YOUR GOAL
Repeat exactly, and only, the lines of the entries below from the one with "Where should I click to: Check" through the one with "This screenshot has width=965, height=733.", both ends included.

(Stored items)

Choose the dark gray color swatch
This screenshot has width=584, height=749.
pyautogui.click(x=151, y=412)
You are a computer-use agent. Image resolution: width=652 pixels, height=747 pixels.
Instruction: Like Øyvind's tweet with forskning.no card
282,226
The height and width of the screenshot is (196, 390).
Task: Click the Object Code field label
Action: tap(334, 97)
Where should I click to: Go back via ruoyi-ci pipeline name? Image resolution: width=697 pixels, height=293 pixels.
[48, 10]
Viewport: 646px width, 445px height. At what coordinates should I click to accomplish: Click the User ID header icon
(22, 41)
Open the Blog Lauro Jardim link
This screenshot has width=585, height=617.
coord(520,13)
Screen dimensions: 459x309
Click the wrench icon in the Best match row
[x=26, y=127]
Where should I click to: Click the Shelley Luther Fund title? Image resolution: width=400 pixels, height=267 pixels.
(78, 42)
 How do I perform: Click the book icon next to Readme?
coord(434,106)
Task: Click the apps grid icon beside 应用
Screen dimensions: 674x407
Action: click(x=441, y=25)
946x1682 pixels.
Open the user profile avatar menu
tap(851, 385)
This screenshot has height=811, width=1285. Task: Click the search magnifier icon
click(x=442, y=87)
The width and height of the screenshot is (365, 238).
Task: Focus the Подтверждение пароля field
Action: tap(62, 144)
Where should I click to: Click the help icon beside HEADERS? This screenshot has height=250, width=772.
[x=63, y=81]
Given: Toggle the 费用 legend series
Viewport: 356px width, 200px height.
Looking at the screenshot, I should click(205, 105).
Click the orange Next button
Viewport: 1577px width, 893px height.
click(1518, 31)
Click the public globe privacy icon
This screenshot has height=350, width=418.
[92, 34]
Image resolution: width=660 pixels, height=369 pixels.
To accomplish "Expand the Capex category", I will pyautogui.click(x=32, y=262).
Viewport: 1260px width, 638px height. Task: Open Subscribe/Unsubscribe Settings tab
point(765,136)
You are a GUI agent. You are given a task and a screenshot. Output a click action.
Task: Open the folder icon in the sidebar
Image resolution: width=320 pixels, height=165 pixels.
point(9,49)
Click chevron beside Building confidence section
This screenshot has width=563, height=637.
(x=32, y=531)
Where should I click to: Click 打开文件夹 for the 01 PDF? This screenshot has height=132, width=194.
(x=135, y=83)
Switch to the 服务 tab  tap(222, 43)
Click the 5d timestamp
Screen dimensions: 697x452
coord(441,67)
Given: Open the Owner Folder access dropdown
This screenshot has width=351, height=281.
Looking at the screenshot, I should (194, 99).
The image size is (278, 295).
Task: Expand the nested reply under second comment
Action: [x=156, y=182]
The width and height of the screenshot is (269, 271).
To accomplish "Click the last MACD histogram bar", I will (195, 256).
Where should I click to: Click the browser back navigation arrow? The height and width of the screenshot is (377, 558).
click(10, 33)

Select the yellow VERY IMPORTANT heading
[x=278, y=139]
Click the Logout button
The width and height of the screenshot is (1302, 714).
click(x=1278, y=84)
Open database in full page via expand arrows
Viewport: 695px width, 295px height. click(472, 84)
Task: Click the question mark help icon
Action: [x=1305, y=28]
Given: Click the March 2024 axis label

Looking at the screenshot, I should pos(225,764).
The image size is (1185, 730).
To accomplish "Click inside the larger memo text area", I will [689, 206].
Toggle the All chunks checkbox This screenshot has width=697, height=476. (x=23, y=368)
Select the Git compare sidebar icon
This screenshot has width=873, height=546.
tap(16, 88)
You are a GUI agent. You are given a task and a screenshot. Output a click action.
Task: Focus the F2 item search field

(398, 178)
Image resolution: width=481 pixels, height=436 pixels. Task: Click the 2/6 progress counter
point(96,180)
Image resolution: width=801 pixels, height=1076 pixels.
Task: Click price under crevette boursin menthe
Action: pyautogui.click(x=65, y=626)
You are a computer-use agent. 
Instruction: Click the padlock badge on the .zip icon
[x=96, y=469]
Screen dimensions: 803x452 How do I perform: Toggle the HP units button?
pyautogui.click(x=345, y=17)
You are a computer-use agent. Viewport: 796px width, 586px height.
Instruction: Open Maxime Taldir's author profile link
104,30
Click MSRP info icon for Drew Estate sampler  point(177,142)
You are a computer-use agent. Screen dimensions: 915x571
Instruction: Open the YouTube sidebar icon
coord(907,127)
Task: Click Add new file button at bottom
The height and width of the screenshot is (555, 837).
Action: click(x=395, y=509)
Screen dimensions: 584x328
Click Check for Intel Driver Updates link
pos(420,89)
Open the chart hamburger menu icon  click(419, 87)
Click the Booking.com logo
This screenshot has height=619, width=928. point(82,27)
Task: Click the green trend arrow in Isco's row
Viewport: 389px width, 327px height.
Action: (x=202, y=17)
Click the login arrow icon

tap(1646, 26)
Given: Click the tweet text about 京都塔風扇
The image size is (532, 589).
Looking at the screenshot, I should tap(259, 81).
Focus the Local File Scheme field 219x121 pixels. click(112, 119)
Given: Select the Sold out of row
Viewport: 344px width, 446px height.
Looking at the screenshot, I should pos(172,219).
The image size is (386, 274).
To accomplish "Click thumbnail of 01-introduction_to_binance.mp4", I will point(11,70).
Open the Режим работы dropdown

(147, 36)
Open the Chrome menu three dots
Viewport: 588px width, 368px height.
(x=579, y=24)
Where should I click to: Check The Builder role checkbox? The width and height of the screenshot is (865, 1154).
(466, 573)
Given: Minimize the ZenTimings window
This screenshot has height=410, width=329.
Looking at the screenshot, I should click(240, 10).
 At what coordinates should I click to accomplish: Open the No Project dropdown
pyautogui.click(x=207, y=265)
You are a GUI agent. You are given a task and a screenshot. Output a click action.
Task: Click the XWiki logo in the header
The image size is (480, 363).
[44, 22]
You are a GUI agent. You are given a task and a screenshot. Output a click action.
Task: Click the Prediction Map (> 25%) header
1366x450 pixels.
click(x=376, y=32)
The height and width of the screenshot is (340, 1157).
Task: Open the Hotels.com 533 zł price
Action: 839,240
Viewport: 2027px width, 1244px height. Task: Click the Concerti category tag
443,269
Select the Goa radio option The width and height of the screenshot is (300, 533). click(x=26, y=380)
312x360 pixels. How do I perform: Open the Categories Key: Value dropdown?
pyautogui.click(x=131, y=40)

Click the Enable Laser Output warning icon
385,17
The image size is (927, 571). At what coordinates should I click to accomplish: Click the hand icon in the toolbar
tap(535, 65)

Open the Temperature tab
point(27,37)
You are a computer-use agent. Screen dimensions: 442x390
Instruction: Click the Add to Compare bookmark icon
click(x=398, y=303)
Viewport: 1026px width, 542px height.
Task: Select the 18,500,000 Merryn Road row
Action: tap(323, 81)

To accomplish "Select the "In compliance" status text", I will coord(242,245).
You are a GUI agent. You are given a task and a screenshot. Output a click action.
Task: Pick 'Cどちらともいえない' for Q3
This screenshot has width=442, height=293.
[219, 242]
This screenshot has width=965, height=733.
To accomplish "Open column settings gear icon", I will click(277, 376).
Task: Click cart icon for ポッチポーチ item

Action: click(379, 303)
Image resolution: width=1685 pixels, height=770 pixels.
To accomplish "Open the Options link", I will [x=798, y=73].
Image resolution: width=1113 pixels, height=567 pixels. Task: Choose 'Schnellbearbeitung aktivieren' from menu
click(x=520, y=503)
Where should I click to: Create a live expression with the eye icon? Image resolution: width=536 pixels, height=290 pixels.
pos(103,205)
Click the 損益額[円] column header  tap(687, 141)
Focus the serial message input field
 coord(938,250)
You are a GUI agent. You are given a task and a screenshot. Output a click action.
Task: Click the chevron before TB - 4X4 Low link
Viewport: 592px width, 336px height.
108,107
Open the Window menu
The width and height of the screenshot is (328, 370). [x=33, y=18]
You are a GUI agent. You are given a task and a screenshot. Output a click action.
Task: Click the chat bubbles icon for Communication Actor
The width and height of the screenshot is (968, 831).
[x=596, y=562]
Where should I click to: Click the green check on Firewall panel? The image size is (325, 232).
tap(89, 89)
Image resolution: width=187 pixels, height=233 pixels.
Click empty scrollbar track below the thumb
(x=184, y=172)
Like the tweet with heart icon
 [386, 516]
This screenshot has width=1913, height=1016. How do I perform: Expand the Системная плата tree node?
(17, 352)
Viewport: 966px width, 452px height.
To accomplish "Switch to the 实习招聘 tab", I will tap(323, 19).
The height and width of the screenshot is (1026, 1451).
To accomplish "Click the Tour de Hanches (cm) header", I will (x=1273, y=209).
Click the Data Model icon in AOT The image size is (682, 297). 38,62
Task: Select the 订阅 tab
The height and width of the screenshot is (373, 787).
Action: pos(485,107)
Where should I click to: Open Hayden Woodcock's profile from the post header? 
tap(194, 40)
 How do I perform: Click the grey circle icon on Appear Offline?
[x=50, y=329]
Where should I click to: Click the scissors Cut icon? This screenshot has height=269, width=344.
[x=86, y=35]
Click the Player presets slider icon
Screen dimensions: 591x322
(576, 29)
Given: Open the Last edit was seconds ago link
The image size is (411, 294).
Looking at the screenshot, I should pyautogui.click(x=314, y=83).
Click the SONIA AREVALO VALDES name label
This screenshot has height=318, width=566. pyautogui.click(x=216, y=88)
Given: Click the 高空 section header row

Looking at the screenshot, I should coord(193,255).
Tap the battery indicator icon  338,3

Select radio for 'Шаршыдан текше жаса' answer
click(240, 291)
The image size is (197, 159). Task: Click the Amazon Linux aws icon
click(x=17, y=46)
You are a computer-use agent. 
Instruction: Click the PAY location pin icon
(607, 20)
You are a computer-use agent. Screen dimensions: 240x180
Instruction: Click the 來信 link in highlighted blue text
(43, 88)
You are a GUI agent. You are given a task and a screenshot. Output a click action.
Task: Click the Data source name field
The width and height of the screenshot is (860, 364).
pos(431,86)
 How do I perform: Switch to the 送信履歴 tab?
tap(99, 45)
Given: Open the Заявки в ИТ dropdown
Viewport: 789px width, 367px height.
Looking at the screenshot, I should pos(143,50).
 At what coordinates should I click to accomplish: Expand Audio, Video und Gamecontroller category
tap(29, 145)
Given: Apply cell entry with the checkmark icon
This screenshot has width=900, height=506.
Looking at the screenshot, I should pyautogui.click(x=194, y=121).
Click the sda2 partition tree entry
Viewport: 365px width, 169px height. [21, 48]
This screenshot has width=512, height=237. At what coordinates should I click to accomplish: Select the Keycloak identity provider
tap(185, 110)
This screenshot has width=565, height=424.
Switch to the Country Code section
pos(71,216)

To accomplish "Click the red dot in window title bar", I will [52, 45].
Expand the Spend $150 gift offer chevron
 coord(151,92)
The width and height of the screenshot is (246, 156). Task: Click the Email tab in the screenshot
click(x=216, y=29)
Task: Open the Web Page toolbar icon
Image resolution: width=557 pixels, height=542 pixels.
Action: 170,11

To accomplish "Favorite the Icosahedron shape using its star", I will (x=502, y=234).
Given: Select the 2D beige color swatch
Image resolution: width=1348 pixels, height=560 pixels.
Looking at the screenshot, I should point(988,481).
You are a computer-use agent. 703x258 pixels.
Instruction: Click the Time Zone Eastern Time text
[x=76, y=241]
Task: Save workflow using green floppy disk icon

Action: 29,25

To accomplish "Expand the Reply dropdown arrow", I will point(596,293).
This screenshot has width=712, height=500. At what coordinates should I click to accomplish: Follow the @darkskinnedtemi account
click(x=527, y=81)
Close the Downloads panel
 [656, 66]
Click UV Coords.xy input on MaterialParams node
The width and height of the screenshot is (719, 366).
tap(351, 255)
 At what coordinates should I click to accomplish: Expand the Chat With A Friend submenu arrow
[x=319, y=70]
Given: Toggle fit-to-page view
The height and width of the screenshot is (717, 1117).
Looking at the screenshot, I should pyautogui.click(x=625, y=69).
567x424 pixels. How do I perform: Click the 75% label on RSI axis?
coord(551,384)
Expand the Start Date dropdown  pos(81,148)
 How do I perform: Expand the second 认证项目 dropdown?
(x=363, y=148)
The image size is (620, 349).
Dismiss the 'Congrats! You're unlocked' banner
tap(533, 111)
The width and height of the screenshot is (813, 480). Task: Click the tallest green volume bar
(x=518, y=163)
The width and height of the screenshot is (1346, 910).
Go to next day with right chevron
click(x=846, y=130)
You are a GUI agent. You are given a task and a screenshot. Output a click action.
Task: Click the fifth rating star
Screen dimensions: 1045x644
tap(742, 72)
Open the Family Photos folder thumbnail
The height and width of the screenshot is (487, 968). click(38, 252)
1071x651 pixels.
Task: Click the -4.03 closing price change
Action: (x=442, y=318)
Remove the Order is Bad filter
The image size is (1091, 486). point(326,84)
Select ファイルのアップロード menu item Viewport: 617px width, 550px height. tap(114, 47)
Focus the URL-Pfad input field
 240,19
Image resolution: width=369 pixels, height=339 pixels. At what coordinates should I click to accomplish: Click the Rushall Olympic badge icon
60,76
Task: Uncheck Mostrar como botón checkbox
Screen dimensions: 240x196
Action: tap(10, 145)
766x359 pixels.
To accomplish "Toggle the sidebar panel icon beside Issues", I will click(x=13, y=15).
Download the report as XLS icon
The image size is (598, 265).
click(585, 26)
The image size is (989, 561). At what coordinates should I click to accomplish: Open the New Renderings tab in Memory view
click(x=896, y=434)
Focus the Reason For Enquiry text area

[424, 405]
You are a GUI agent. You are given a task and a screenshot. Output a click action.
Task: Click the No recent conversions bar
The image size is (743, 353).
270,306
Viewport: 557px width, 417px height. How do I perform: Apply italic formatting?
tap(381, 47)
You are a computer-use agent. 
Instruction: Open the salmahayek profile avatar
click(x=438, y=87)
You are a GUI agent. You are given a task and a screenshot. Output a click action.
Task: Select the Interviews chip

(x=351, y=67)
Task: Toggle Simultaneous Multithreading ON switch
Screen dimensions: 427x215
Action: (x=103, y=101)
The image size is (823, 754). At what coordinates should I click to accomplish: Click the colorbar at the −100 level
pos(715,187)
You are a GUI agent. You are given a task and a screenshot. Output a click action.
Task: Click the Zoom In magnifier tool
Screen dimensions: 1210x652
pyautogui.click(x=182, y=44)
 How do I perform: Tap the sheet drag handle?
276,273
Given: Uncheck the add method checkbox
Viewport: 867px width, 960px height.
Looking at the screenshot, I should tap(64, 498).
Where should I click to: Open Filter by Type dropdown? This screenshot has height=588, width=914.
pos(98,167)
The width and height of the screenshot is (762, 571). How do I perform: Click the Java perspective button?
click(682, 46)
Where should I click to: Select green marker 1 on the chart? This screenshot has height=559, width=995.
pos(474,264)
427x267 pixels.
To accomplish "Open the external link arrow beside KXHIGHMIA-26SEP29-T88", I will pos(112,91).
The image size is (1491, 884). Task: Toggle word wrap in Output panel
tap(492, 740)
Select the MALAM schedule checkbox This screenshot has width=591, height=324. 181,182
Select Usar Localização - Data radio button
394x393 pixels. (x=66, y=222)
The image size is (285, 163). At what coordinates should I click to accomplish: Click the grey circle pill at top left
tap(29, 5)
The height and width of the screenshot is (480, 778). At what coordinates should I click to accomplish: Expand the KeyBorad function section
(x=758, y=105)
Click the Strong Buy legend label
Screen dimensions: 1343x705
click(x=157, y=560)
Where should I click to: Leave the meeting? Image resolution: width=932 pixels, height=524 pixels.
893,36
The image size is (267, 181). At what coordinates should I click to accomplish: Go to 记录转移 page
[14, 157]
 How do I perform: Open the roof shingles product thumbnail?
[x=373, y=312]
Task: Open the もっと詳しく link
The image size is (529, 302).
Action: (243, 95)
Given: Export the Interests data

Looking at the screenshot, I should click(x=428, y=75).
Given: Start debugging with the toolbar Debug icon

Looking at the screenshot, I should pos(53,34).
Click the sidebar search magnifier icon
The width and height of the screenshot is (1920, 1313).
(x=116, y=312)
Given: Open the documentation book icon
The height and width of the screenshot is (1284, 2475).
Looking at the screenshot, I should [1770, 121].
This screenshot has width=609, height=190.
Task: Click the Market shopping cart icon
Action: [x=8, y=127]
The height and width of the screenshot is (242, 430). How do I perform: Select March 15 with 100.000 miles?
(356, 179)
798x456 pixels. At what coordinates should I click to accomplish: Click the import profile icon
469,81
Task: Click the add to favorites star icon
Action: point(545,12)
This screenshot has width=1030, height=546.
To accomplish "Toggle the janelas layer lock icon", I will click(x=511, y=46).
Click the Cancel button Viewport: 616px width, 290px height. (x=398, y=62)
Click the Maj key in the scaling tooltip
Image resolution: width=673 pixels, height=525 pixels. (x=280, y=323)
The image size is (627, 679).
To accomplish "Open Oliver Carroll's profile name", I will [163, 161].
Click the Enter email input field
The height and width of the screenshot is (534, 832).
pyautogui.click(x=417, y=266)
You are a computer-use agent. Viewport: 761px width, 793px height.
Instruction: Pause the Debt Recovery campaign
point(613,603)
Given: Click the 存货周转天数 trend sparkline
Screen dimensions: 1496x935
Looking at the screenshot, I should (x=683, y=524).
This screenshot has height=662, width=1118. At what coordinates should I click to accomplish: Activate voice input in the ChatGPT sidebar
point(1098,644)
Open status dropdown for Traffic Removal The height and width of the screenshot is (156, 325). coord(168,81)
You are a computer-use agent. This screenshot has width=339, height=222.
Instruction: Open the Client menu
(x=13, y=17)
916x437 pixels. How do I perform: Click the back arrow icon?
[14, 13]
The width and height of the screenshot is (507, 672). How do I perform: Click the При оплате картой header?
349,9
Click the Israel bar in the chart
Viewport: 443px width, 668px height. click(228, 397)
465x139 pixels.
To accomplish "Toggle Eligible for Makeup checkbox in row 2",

RESULT OF THE EXERCISE
Where should I click to: Check The Builder role checkbox? The width and height of the screenshot is (865, 1154).
(466, 573)
Given: Minimize the ZenTimings window
This screenshot has height=410, width=329.
Looking at the screenshot, I should click(240, 10).
 At what coordinates should I click to accomplish: Open the No Project dropdown
pyautogui.click(x=207, y=265)
You are a GUI agent. You are given a task and a screenshot. Output a click action.
Task: Click the XWiki logo in the header
The image size is (480, 363).
[44, 22]
You are a GUI agent. You are given a task and a screenshot. Output a click action.
Task: Click the Prediction Map (> 25%) header
1366x450 pixels.
click(x=376, y=32)
The height and width of the screenshot is (340, 1157).
Task: Open the Hotels.com 533 zł price
Action: 839,240
Viewport: 2027px width, 1244px height. Task: Click the Concerti category tag
443,269
Select the Goa radio option The width and height of the screenshot is (300, 533). click(x=26, y=380)
312x360 pixels. How do I perform: Open the Categories Key: Value dropdown?
pyautogui.click(x=131, y=40)

Click the Enable Laser Output warning icon
385,17
The image size is (927, 571). At what coordinates should I click to accomplish: Click the hand icon in the toolbar
tap(535, 65)

Open the Temperature tab
point(27,37)
You are a computer-use agent. Screen dimensions: 442x390
Instruction: Click the Add to Compare bookmark icon
click(x=398, y=303)
Viewport: 1026px width, 542px height.
Task: Select the 18,500,000 Merryn Road row
Action: tap(323, 81)

To accomplish "Select the "In compliance" status text", I will coord(242,245).
You are a GUI agent. You are given a task and a screenshot. Output a click action.
Task: Pick 'Cどちらともいえない' for Q3
This screenshot has width=442, height=293.
[219, 242]
This screenshot has width=965, height=733.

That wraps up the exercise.